I’m guessing that the web developer community, like me, is excited to hear that IE8 will pass the Acid2 test. But there has been concern expressed about the various “modes” that IE8 will support.
The basic problem is that web developers write their code to work around (or take advantage of) bugs in the various IE versions. When Microsoft fixes these bugs in subsequent releases, the effect may be to break existing sites. And in the case of Internet Explorer, we could be talking about breaking millions of sites. Web browsers, including non-Microsoft ones, have dealt with this via a method known as doctype switching, where the browser will render the page in one of three modes (quirks, standards, and super-standards) depending upon the DOCTYPE value. When developing IE8, however, Microsoft realized that doctype switching was insufficient for their purposes. Assuming that each new browser release would have unique bugs and quirks, they needed some way of informing future releases of IE that the web page had been coded against a specific version. So they came up with a new method that uses a META tag to determine which browser mode to use.
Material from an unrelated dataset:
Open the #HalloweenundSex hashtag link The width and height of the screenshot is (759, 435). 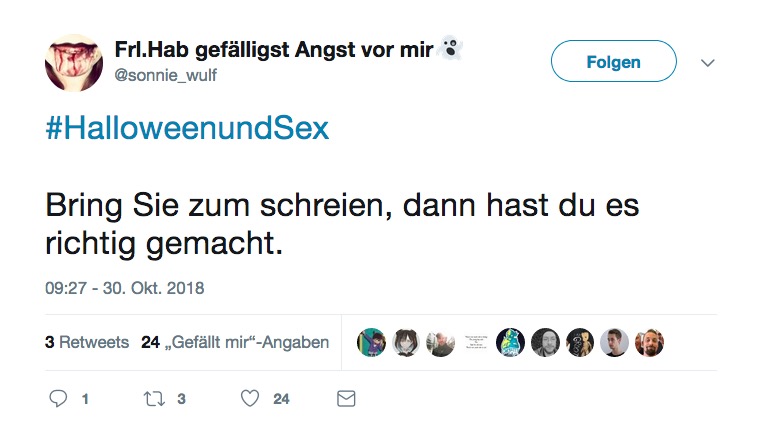point(187,128)
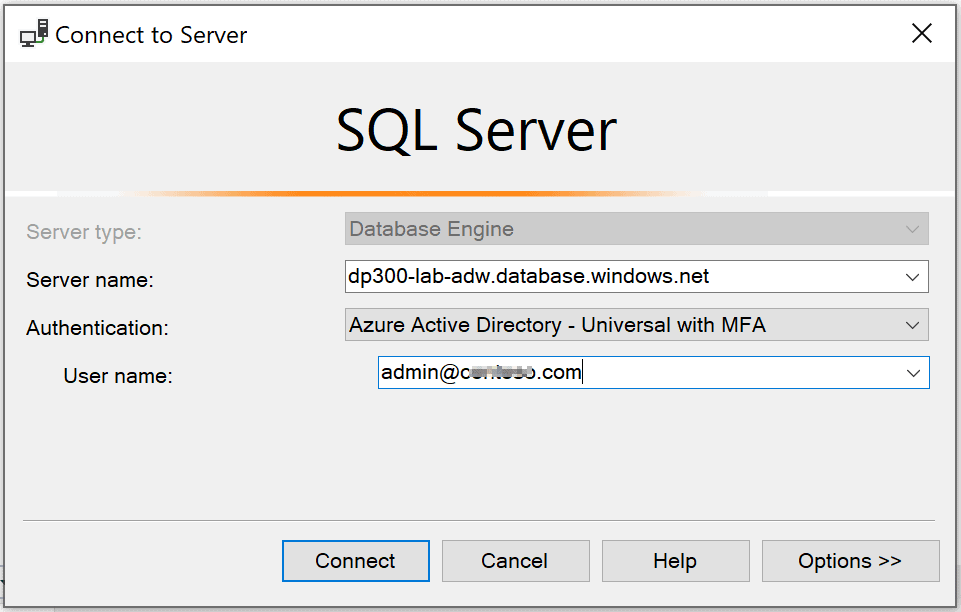
Task: Click the Server type label
Action: pyautogui.click(x=83, y=231)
The META tag, which is described in the linked article, will specify the highest browser version against which the web page was coded. Thus if you set it to IE8, for example, when IE9 (or IE10, or IE11) comes out, you can be assured that your page will still be rendered as if the browser were IE8. Each subsequent version of IE will be capable of rendering the older versions with all their bugs, based on the META tag. If the META tag does not exist, then the current IE7 doctype switching method will be used.
Update: After a significant amount of web community uproar, Microsoft has changed its mind and decided to use the latest standards mode by default. Thus IE7’s standard mode is no longer the default.